EXCERPTED TEXT:
----

In the early morning on 19 May, Turkish forces launched an attack against the left flank of the Australian lines, which developed into a major battle along the whole Australian front. The attack was repulsed with heavy losses. The 11th Battalion suffered nine killed and eight wounded, mainly from shrapnel. One Turkish officer and five soldiers surrendered. On 21 May, a truce was declared and a burial party from the 12th Battalion was sent out. However, it was fired at by the Turks and as a result burial parties were discontinued. A similar truce was declared on 24 May. A line was drawn halfway between the two lines and each side sent out parties to bury the dead and collect equipment.

====Lone Pine====
On 27 July 1915, after two weeks in reserve, the battalion relieved the 12th Battalion at Tasmanian Post, on the right on the Australian front line. On 31 July, a party of around 200 men led by Leane were ordered to capture a section of Turkish trenches in front of the battalion's position. After engineers detonated three mines prepared near Turkish communications trenches, the storming party captured the Turkish trench following a bayonet charge, with the loss of one officer and 36 other ranks killed. Seventy-three other members of the battalion were wounded during the attack, including Leane, who was mentioned in despatches. Turkish casualties were estimated by the battalion to be 60 killed.

On 6 August, the battalion held off a fierce Turkish counterattack on the trench, which became known as "Leane's Trench" during the Battle of Lone Pine. Heavy casualties were sustained on both sides. The battalion suffered 41 killed, 94 wounded and 19 missing. By the end of the month, the 11th Battalion's strength, despite having received six batches of reinforcements, had fallen to just over 500 men, approximately half its authorised strength. The following month, command of the battalion passed to Leane when Lyon-Johnston took over as brigade commander. As the health of the men deteriorated, the battalion's strength fell further to just over 300. The arrival of winter in October brought heavy rain and even harsher conditions.

----

RECORDS SUPPLIED:
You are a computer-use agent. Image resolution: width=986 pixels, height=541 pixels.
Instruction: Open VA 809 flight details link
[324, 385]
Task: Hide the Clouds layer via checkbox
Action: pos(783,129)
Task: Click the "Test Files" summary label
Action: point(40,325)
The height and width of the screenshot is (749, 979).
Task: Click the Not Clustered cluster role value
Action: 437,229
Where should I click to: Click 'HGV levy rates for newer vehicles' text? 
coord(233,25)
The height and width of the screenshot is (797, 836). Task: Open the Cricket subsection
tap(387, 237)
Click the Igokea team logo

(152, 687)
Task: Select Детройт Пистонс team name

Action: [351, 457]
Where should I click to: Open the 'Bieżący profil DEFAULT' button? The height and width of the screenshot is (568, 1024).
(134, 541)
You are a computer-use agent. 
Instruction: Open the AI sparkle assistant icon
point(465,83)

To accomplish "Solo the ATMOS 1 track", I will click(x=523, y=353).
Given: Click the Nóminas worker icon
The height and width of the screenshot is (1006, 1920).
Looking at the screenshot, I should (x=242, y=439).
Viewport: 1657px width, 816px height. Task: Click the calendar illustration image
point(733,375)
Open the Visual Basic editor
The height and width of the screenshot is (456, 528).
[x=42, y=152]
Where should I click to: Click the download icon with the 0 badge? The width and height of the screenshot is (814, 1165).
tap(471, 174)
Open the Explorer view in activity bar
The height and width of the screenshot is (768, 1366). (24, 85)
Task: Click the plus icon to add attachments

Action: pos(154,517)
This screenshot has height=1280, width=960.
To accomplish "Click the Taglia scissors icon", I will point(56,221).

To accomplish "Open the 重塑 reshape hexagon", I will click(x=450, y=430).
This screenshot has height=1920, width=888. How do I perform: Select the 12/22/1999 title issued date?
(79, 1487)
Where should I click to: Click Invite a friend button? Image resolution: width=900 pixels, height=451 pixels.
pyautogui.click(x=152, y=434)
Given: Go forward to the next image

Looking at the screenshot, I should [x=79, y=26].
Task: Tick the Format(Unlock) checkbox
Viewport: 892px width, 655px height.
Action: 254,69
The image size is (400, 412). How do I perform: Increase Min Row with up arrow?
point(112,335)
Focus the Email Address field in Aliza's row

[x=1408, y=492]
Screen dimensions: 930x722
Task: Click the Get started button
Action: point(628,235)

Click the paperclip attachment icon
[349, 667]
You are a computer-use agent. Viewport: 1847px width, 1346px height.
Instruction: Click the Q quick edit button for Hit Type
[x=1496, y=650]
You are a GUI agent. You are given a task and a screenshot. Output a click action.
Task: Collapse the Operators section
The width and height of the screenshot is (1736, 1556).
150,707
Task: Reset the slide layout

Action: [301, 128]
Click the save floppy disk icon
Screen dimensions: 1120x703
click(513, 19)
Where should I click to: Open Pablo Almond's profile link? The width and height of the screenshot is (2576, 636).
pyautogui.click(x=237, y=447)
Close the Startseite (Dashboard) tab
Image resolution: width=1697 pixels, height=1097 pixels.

----

QUESTIONS ON THE MATERIAL:
#1 In the text on the 11th Battalion, what name did the captured Turkish trench come to be known by?
#2 Carry on the account of the 11th Battalion, picking up after its final sentence.

RESPONSES PER TASK:
#1 "Leane's Trench"

#2
====Withdrawal====
In November, the battalion supported the 5th Light Horse around "Chatham Post" until it was withdrawn, with the 9th Battalion, from Anzac Cove. The withdrawal had been planned for the 14th, but due to bad weather this was delayed until the night of the 16/17 November 1915. From Anzac Cove, it sailed to Lemnos where it recuperated at Sampi Camp, following seven months in the trenches. The battalion's war diary records particularly bad weather on Lemnos during this period, noting "Mudros seems a most unsuitable place to send troops for a rest". During this rest period, the battalion reported its first and only case of diphtheria, following which the whole brigade was quarantined. On 17 December, the battalion's last casualty of the campaign, a soldier named Private Hayes, died from meningitis. The battalion lost a total of 353 men killed during the campaign.

===Western Front===
In early 1916, the battalion sailed to Alexandria on the Empress of Britain. From Alexandria, it travelled by train to bivouac at Tall al Kabir. At this time, the battalion received 367 reinforcements from Australia before undertaking defensive duties around Gebel Habieta, guarding the Suez Canal. In February, the AIF was re-organised and expanded. This saw the veteran battalions split to provide cadres for new battalions and as a part of this process, the 11th Battalion provided personnel to the 51st Battalion, by transferring the even numbered sections to the new battalion. At this time, the battalion received four Lewis Guns for organic direct fire support.

On 30 March 1916, as the AIF's infantry divisions were transferred to Europe, the battalion sailed from Alexandria aboard the HMT Corsican. It arrived at Marseille, France, on 5 April and then moved by train to Flêtre where it was billeted until the 19th when it moved to Sailly, where it commemorated Anzac Day on 25 April. In mid-May, after a period of acclimatisation and training to prepare them for the European battlefield, the 11th Battalion moved up to the front line around Petillon in the Fleurbaix sector, with a strength of 27 officers and 929 other ranks. A further draft of reinforcements, totalling 69 men all ranks, arrived on 25 May, and on 30 May the battalion had its first experience of combat on the Western Front. Late that evening, German artillery bombarded the Allied line around the Cordonnerie salient, before infantry launched a raid on the 11th Battalion's trenches. In the fighting that followed the 11th Battalion lost four men captured, 37 killed and 70 wounded.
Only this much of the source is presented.